──────── Dataset records
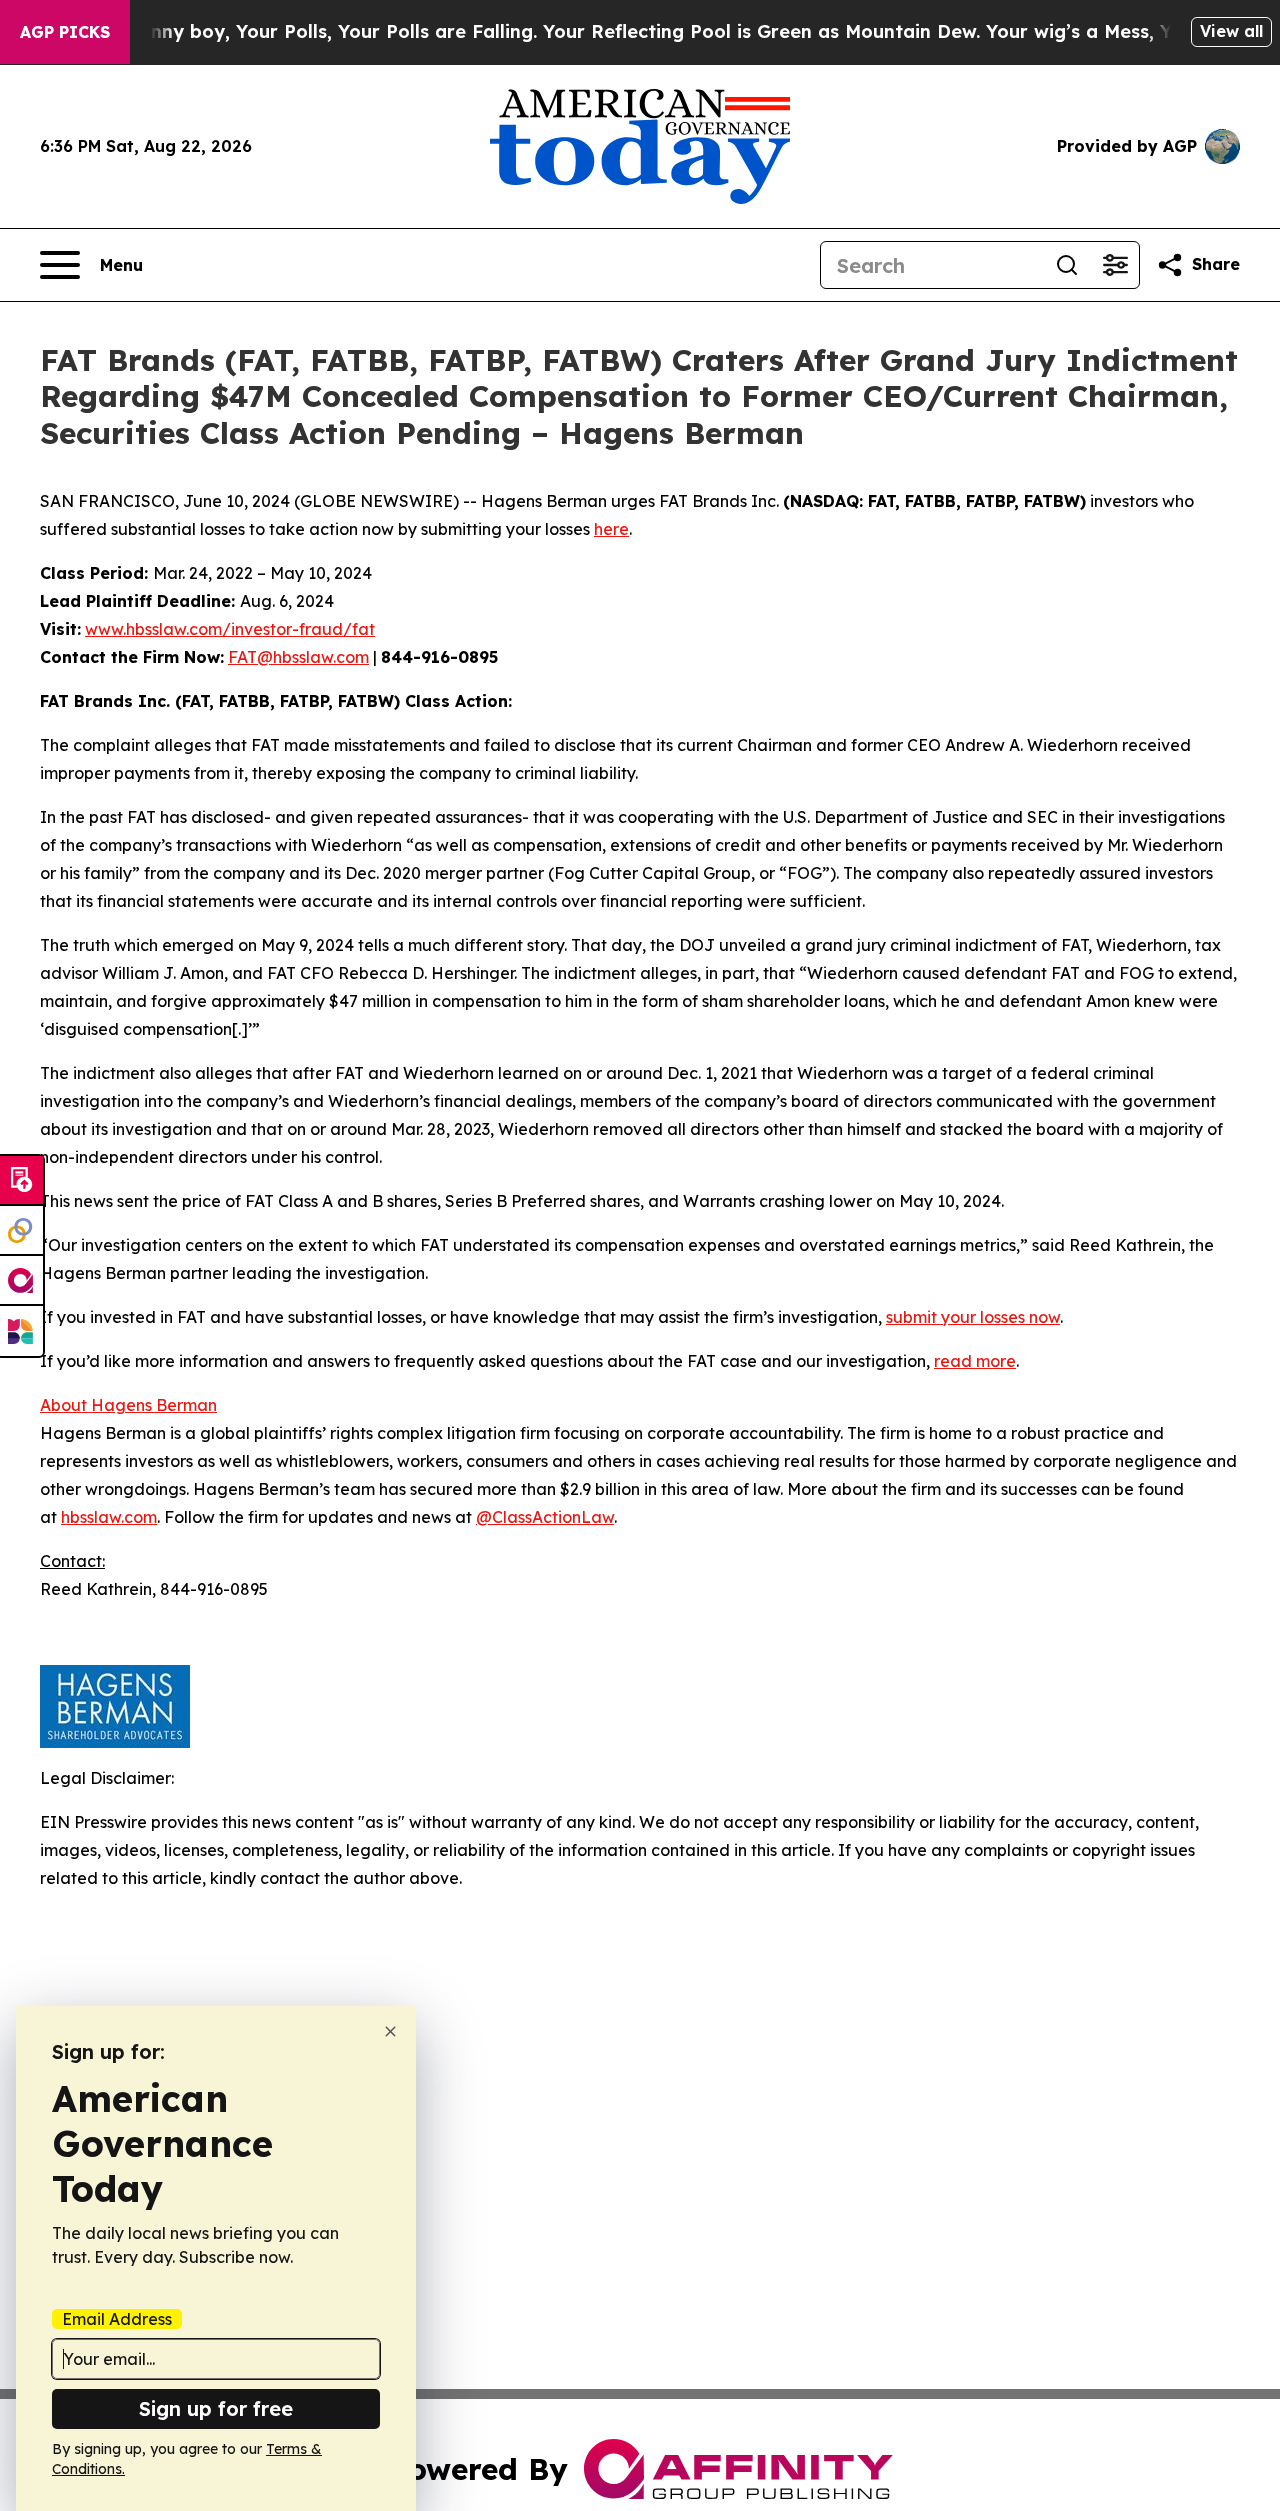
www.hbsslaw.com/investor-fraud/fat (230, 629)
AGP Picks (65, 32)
────────────────
──────── Dataset records
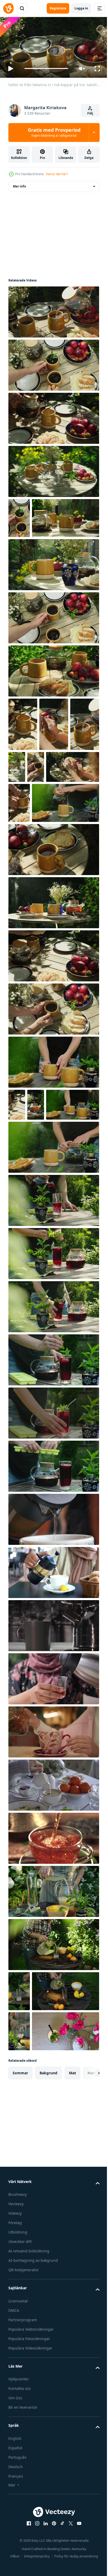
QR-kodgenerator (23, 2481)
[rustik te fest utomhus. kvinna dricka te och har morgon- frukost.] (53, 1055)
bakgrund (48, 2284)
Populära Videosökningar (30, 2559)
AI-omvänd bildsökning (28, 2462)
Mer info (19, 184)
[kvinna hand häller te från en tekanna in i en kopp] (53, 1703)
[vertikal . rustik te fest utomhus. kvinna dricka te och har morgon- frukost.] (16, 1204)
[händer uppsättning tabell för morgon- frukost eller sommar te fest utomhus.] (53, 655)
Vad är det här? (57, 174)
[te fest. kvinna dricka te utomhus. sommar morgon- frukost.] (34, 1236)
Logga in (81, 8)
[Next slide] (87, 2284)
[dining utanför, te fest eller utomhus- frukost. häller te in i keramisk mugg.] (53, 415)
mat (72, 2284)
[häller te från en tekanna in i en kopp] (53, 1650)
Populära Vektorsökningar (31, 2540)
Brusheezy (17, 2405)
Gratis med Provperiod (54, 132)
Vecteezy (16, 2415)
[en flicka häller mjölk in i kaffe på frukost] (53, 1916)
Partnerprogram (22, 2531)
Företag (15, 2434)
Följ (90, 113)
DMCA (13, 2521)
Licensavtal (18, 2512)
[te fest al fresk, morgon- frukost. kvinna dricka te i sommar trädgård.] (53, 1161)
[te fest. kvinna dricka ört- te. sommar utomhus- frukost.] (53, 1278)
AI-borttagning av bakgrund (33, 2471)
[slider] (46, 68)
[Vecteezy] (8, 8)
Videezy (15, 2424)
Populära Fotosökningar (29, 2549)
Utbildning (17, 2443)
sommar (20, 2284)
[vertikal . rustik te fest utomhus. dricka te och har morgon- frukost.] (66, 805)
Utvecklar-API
────────────────
──────── Dataset records
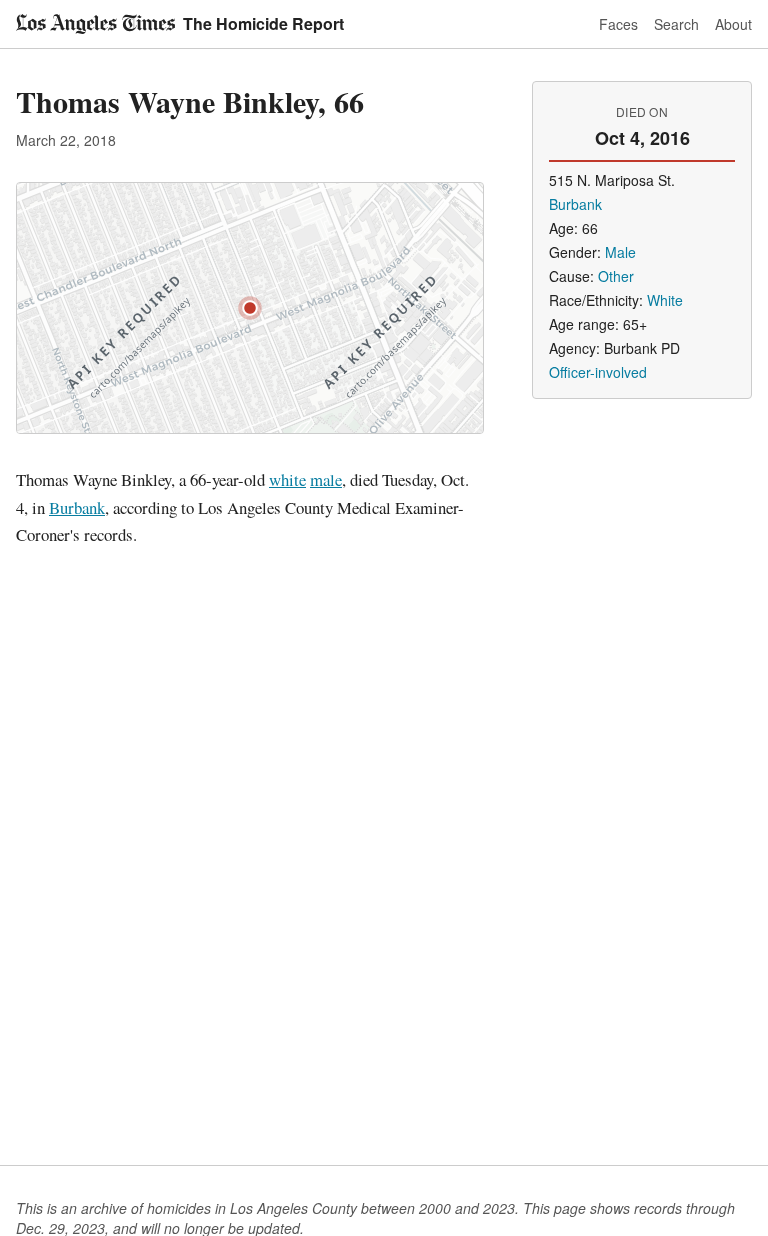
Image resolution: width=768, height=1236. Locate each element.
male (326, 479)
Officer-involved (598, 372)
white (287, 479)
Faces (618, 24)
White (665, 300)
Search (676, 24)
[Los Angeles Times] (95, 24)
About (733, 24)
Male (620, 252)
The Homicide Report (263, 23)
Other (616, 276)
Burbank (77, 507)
────────────────
§ **Aim of the task**
From the data above, return every line from the line that has "Gratis med Provperiod (54, 132)" up to and including the line that has "Populära Fotosökningar (29, 2549)", exactly.

§ **Task answer**
Gratis med Provperiod (54, 132)
Vecteezy (16, 2415)
[en flicka häller mjölk in i kaffe på frukost] (53, 1916)
Partnerprogram (22, 2531)
Företag (15, 2434)
Följ (90, 113)
DMCA (13, 2521)
Licensavtal (18, 2512)
[te fest al fresk, morgon- frukost. kvinna dricka te i sommar trädgård.] (53, 1161)
[te fest. kvinna dricka ört- te. sommar utomhus- frukost.] (53, 1278)
AI-borttagning av bakgrund (33, 2471)
[slider] (46, 68)
[Vecteezy] (8, 8)
Videezy (15, 2424)
Populära Fotosökningar (29, 2549)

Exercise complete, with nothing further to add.